Ein Geologe hat mir dazu Amphibolit Gestein empfohlen, da es seiner Meinung nach das einzige Gestein ist bei dem es zu keiner "Rock Water Interaction" im Gewässer kommt. Den Boden möchte ich mit einer dicken Sandschicht ausfüllen und einige Bachsteine einbringen. 

Hat jemand hier Erfahrung mit diesem Gestein oder gibt es noch andere Möglichkeiten? Bitte keine Pflanzkörbe - die steinigen Seiten sollen Nährboden für Mikroorganismen und unter anderem auch einige Versteckmöglichkeiten für die Fische bilden.

Danke schon mal für Eure Hilfe!


----------



## odonata (1. Feb. 2007)

*AW: Bauphase Naturteich*

Hallo, Manuela,
also ich plane, das zumindest teilweise mit diesen grobmaschigen Böschungsmatten zu machen - ich habe vor Steinen einfach Respekt und Sorge, daß die mir die Folie durchstoßen. Werde noch Totholz einbringen (mit Vlies geschützt) und auch die Folie von oben mit Vlies schützen.

An Steinen könnte ich mich auch Granit vorstellen - letztlich ist doch eine gewisse Interaktion mit dem Wasser ganz natürlich und sollte doch auch nicht schaden. Welches Gestein kommt denn bei Dir in der Gegend vor?
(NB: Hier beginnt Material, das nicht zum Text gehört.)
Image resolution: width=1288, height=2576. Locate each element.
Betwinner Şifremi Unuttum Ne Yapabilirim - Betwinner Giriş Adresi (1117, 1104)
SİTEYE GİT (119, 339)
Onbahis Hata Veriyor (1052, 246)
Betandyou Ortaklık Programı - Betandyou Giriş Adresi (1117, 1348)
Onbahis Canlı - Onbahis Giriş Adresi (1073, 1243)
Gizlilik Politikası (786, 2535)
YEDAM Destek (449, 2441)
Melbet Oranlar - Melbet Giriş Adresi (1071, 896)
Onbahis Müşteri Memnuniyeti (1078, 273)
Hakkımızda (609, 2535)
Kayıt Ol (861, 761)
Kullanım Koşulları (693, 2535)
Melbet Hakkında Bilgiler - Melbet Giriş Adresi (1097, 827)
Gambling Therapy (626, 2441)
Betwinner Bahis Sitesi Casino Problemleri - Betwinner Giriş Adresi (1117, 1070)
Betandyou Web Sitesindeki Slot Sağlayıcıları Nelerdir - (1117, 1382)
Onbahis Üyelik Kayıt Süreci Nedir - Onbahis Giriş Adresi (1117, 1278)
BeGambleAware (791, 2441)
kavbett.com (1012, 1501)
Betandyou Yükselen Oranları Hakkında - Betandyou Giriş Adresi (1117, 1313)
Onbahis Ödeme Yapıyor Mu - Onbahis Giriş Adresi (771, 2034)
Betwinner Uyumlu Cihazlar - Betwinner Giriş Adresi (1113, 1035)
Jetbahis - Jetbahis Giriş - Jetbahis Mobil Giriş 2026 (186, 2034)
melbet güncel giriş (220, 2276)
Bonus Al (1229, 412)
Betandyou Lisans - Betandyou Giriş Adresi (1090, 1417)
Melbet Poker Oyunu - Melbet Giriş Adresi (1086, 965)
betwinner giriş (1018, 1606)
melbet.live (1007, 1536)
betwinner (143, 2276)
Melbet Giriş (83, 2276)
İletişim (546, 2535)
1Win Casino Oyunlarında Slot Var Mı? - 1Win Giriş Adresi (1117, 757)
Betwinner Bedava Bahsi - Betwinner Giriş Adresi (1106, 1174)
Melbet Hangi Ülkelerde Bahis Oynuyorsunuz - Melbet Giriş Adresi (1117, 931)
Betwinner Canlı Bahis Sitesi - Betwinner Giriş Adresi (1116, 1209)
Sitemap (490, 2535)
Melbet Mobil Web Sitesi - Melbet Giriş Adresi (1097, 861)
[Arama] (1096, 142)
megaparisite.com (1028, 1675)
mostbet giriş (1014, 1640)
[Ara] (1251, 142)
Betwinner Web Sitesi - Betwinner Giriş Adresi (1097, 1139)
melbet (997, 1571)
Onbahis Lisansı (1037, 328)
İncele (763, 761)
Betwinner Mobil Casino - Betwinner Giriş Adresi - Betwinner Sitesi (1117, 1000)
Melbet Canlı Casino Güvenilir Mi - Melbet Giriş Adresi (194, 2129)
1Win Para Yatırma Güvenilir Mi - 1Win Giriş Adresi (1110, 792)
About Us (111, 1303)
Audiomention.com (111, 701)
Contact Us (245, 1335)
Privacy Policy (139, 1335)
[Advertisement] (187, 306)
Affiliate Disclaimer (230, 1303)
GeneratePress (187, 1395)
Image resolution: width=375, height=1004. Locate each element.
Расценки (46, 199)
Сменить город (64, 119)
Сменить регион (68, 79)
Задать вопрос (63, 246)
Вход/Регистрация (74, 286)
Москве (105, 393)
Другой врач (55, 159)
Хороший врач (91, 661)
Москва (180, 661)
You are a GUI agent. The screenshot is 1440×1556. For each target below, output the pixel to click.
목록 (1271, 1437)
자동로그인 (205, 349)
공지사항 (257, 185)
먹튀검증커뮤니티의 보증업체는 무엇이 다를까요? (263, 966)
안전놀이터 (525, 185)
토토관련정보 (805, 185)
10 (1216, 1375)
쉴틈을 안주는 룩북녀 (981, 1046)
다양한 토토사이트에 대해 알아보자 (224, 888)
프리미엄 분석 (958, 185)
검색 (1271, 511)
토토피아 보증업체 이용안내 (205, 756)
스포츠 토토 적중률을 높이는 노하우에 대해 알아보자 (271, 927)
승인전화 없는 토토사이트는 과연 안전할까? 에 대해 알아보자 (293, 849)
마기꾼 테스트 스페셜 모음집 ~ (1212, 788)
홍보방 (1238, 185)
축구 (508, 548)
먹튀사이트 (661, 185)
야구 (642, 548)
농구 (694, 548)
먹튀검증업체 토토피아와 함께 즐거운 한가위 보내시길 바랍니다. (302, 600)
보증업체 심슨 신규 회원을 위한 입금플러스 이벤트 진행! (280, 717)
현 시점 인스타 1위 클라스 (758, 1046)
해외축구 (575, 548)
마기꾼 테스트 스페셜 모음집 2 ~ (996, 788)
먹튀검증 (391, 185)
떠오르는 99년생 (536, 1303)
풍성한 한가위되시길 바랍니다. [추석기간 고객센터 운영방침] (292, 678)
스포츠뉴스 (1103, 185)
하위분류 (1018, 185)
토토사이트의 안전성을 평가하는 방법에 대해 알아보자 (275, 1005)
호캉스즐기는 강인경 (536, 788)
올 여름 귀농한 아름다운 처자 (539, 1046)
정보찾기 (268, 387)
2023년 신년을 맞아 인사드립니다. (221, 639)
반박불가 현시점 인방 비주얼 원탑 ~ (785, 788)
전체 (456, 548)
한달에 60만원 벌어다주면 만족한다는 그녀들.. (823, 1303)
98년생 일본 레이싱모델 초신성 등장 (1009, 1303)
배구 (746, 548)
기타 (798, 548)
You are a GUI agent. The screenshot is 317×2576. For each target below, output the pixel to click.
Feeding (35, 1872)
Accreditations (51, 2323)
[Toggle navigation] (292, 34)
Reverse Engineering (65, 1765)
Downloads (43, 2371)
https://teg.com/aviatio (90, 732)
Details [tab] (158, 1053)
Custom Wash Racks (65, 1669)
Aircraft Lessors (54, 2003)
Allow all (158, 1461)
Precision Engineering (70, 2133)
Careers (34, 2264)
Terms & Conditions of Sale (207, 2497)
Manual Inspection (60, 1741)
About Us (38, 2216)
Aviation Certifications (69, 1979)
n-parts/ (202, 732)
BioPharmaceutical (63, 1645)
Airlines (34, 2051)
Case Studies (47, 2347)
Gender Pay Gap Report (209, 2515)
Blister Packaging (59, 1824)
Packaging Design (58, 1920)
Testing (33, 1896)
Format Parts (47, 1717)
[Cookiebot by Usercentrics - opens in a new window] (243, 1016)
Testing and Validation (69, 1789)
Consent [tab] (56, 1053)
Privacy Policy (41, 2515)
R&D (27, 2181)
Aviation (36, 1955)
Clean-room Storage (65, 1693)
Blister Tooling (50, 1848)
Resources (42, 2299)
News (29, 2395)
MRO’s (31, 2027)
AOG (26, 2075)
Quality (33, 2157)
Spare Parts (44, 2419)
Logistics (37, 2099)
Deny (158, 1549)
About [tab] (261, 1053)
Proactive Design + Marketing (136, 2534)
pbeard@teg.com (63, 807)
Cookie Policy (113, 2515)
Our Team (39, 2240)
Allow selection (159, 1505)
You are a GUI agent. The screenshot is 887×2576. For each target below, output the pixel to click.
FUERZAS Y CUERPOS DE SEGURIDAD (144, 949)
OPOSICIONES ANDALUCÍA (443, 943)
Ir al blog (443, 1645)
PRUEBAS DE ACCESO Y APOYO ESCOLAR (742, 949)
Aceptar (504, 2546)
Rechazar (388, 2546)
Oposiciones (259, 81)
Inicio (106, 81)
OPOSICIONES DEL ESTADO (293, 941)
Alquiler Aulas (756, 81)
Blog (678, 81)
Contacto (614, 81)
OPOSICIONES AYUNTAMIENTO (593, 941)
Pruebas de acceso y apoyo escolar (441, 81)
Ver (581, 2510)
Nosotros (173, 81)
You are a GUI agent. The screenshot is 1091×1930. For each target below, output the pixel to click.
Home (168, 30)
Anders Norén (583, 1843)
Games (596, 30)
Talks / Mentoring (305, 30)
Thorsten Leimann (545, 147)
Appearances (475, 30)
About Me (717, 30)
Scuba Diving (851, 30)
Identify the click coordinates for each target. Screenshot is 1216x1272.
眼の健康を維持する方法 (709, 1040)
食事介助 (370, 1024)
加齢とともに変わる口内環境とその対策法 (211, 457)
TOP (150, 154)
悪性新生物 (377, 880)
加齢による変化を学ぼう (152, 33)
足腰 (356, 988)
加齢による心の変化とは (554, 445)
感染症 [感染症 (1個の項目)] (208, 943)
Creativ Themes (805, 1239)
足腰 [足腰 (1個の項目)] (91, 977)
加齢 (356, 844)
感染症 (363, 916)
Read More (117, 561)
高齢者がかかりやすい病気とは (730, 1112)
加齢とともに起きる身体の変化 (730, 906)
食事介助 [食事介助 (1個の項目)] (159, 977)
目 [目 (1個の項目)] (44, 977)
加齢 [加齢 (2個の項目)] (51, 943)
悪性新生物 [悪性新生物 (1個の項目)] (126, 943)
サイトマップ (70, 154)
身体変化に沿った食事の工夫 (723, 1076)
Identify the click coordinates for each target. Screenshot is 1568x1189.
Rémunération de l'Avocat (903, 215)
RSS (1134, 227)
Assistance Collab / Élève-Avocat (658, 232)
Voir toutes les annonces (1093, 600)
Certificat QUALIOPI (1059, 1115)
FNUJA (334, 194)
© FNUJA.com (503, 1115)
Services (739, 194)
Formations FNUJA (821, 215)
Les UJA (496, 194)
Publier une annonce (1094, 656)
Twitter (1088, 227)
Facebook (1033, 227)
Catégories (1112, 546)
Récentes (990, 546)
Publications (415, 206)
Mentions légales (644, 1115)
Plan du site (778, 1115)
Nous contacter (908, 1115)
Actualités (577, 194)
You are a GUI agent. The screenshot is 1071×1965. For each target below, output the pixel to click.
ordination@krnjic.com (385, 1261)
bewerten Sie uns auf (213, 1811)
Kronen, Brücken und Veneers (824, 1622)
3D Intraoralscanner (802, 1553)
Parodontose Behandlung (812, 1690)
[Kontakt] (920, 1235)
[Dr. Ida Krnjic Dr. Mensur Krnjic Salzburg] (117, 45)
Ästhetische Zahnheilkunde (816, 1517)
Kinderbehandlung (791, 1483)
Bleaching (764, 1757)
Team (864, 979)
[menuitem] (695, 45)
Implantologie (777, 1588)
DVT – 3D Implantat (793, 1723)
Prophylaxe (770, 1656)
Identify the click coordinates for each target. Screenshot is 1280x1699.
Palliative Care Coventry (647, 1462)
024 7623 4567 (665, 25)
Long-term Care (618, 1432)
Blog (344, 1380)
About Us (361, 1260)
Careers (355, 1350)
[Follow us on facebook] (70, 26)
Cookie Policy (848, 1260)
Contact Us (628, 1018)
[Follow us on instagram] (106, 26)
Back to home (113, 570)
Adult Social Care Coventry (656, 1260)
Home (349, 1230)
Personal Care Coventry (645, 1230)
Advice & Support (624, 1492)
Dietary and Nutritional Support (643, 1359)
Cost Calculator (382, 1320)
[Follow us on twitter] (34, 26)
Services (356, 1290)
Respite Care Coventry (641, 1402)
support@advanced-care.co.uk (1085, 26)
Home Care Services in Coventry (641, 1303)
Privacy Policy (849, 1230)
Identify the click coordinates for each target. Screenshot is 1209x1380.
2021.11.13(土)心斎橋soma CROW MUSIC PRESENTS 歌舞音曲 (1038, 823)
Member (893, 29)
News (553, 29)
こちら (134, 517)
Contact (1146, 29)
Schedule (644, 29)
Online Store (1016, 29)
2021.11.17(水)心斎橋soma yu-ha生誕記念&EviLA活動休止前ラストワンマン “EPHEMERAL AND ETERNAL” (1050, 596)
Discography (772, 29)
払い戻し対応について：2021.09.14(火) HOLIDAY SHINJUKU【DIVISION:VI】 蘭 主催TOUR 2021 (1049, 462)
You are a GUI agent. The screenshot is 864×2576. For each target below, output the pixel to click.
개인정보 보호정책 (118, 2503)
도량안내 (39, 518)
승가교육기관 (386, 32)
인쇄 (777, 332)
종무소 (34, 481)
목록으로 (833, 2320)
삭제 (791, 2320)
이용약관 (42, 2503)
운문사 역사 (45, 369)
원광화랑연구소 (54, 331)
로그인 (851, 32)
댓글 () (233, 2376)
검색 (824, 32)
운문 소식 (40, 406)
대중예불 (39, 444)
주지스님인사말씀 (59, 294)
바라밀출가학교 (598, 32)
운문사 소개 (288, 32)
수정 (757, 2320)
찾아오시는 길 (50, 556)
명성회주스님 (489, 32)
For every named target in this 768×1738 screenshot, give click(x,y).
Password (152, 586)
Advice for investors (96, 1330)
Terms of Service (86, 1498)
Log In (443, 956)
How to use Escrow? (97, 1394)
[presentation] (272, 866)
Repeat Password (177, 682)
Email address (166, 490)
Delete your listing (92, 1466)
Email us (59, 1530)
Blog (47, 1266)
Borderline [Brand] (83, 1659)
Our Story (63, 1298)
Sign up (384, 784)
Lese im Internet immer wieder von Zeolith-Matten aber ich folge da eigentlich nur der Argumentation, daß die große Oberfläche das schlagende Argument sind - daher auch die Böschungsmatte. Diese groben Matten haben auch massig Oberfläche zum Ansiedeln und Besiedeln.

Odo


----------



## Blue2002 (1. Feb. 2007)

*AW: Bauphase Naturteich*

Hallo Odo,

ähm ich gestehe, dass ich in Gesteinsfragen kein Experte bin  
Zumindest habe ich jedoch einen Experten mit guten Connections an der Hand und kann somit eigentlich jede Gesteinsart beschaffen lassen.
Die steilen Wände habe ich an 3 Seiten, die 4. habe ich auslaufend nach oben graben lassen (mit dem Hintergedanken falls einmal irgendwelche Viechleins) in den Teich fallen sollten (dass sie notfalls von selbst wieder rauskommen).
Wegen der Folie selbst mache ich mir weniger Gedanken - da hab ich mich schon dementsprechend erkundigt, da sie auch Hundekrallen-tauglich sein soll. Mein Wauz ist nämlich begeisterter Schwimmer und Taucher.  
Natürlich kommt unter die Steine auch nochmal eine extra Vlies-Schicht.
Diese Böschungsmatten von denen Du sprichst kenn ich gar nicht. Hättest Du da vielleicht ein Foto davon?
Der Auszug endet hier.